* **SELECTED PASSAGE**:
-=-=-
All this highlights just how warped our relationship with celebrities has become in the social media age. Take a look at footage from any red carpet event and you’ll see what I mean. Instead of trying to talk to the stars they apparently admire and respect, fans are simply shoving smartphones in their faces, desperately trying to capture an image they can share on Instagram, thus subsequently garnering validation from their own friends. Unless a meaningful conversation happens before or after the photo is snapped, the celebrity is entirely dehumanised in this scenario. They are a prop. A vehicle for you to exploit to increase your own social currency.

Of course, in most cases, the celebrities oblige. After all, one wrong move or comment and they’ll be painted as a selfish, entitled a***hole.

It’s a real shame that nobody bothers to ask for autographs anymore. At least in those exchanges there might have been a conversation, or a moment of human connection shared between two people that actually amounted to something tangible. What good is a selfie beyond a few Instagram likes? It doesn’t bring you closer to that person, nor does it offer you any real insight into who they are or how they move through the world. It means nothing.
-=-=-
[A series of records]
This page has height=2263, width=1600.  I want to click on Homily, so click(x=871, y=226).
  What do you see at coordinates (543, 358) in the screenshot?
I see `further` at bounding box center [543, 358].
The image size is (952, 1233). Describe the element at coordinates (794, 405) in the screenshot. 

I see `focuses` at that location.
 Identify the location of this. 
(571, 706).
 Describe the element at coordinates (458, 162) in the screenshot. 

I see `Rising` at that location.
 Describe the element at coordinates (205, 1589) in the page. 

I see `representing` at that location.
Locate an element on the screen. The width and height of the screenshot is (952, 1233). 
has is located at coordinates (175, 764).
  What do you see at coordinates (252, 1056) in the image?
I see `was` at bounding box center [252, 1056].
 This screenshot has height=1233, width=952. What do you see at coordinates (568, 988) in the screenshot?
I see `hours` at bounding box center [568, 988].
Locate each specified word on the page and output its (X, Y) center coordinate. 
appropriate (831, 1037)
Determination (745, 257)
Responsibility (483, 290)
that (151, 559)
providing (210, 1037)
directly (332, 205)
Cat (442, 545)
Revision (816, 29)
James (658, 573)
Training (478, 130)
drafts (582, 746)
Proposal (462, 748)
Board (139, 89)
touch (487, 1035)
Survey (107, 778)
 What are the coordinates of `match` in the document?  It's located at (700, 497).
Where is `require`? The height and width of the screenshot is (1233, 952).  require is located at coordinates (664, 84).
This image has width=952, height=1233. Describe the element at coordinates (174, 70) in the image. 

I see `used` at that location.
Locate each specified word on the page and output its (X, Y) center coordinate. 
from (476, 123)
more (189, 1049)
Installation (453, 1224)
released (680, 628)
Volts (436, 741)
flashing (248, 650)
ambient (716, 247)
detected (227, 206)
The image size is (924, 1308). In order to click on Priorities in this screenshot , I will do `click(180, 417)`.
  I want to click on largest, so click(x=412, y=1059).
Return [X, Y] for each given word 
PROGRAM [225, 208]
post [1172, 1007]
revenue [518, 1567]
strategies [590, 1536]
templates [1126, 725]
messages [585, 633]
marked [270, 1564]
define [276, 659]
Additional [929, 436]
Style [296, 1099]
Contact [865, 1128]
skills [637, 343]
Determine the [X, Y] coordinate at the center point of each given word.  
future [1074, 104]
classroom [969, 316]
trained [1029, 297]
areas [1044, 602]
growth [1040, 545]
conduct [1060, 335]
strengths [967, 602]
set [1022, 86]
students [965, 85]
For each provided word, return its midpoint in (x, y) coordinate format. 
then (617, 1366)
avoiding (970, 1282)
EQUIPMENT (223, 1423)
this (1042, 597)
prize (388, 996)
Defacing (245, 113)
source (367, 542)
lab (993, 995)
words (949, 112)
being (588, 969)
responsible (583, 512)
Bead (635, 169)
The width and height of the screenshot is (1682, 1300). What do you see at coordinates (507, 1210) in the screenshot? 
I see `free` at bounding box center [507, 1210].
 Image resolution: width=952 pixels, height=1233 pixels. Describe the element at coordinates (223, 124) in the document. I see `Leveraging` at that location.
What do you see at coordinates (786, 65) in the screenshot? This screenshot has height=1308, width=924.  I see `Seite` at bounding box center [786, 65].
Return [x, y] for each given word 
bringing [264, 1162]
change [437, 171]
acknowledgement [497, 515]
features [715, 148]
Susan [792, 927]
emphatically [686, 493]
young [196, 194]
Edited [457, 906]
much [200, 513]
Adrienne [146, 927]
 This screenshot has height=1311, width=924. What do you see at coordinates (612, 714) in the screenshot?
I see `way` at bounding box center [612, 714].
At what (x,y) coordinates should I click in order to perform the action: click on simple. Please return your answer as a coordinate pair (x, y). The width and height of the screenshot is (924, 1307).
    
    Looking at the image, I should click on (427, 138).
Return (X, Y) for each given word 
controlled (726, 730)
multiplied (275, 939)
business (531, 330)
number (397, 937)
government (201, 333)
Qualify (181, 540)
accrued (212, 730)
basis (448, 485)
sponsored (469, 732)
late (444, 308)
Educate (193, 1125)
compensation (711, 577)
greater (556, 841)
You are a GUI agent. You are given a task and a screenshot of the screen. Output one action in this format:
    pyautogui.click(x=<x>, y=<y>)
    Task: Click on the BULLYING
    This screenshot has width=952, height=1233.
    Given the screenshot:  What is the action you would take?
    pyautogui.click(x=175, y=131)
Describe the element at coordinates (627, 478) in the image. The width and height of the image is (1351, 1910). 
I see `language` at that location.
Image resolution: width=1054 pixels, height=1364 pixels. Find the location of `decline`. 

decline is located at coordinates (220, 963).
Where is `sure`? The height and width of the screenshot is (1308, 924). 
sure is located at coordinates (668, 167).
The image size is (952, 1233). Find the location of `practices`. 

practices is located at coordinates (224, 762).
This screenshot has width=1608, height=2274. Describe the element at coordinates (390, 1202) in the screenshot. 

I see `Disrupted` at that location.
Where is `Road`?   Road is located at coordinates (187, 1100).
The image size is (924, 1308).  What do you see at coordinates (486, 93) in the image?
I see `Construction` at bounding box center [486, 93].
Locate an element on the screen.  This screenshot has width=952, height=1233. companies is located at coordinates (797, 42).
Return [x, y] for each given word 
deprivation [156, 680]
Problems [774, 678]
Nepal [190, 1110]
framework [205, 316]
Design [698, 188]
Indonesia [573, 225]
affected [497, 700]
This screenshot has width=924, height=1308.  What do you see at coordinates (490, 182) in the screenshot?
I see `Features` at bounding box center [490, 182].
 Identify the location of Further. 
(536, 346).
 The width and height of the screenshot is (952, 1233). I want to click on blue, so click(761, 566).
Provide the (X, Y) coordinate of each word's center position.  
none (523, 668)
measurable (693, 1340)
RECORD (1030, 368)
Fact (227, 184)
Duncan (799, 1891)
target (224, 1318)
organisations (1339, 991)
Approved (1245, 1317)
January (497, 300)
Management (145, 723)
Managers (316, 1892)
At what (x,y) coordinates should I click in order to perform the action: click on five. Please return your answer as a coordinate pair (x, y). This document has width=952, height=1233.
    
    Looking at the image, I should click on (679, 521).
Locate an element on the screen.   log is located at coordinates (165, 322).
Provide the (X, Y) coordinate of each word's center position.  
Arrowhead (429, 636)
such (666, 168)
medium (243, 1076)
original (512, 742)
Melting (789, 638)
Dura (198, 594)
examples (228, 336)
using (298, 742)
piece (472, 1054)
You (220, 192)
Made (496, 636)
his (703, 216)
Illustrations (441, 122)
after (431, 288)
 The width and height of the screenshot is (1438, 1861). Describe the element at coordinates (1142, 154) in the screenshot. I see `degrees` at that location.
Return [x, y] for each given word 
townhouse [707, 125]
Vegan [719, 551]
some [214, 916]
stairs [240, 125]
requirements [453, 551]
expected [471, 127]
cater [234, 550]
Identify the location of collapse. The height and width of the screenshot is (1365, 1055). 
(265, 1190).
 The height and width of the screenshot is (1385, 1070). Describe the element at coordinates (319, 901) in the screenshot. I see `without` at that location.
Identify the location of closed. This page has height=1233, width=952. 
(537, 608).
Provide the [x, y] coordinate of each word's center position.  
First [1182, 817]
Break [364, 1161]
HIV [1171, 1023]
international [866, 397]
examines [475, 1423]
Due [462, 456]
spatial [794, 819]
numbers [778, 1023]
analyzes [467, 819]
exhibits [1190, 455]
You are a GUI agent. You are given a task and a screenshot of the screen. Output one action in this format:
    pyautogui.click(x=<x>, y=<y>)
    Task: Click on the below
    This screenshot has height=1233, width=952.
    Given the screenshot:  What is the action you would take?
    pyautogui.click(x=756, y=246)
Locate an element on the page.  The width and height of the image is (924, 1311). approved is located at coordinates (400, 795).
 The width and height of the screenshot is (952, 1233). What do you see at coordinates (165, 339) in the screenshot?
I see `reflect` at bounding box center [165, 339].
-=-=-
* **PROBLEMS TO SOLVE**:
a: Put this sentence from the passage on celebrities and fans into Spanish: "It’s a real shame that nobody bothers to ask for autographs anymore."
b: Using the passage on celebrities and fans, answer each question briefly:
(i) At red carpet events, what are fans shoving in the stars' faces?
(ii) In most cases, how do the celebrities respond?
(iii) What does nobody bother to ask for anymore?
c: Carry on the passage on celebrities and fans from its last sentence.
This data has nothing to do with the passage on celebrities and fans.

* **IN RESPONSE**:
a: Es una verdadera pena que ya nadie se moleste en pedir autógrafos.

b:
(i) Smartphones.
(ii) They oblige.
(iii) Autographs.

c:
With this in mind, it’s hard to feel resentful of any celebrity like Zendaya or Lipa who doesn’t want to play the game of taking photos anymore. With Lipa in particular, the fan didn’t even try to talk to her. She just ran up without a word and tried to film herself walking next to her idol – who wants or deserves to be used like that? To be seen as something so two-dimensional and flat – you might as well be a doll.

It’s also worth noting that today’s celebrities get far more exposure than those who operated in the autograph era. People are a lot more famous now than they were pre-social media – and, subsequently, seem even further away from us regular folk. But this is a harmful narrative to cling to. The second we start seeing anyone, famous or otherwise, as “other”, we fail to see them as a real person deserving of consideration, respect and, yes, privacy.

At least, that’s what seems to be happening with every person fighting tooth and nail for a selfie with their favourite celebrity. The next time you spot someone out in the wild, my advice is to leave them alone and let them enjoy their time off. But if you must approach, do so with care. And instead of asking for a photo, why not simply say hello and strike up a conversation? Who knows – you could make memories that last much longer than any selfie.